In 2018, my wife and I were fortunate enough to find a deeply discounted Peloton on an online garage sale. Since then, she’s been going hard and I have been trying to keep up when the weather is bad or injuries keep me from running.
Over the last few months, a few works projects have taught me a lot about purrr
, functional programming, collaborative projects, and APIs.
In the next few Peloton blog posts, I hope to show a few things:
- How to access the Peloton API.
- The power of
purrr
and functional programming. - That I am the superior Peloton rider… or maybe not.

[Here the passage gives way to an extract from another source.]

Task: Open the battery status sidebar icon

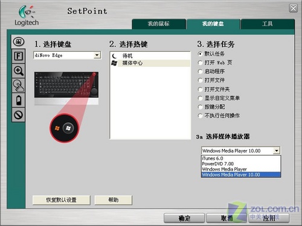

This first post will focus on accessing the Peloton API.
The Peloton API
Thanks Ben Weiher for creating the pelotonR
package. I was able to submit a couple pull requests that (I think) improved its capabilities. Thanks Ben for being a gracious repo owner and accepting these pull requests.
Oh, and while you are here, follow me on Peloton. My user name is DTDusty
Install pelotonR
First, to install the package, you can run the following code to download/install it from Ben’s repo.
devtools::install_github("bweiher/pelotonR")
Load Libraries
Let’s fire up pelotonR
and, as always, the tidyverse
and take them for a spin.
library(pelotonR)
library(tidyverse)
library(lubridate)
Connect To API
Use your Peloton email address and password.
peloton_auth(login = "your.email@domain.com", password = "cl3v3r_pa$$w0rd")
After connecting to the API, you can get your info with the following function.
me <- get_my_info()
For our own edification, here is a list of all the output columns alphabetized.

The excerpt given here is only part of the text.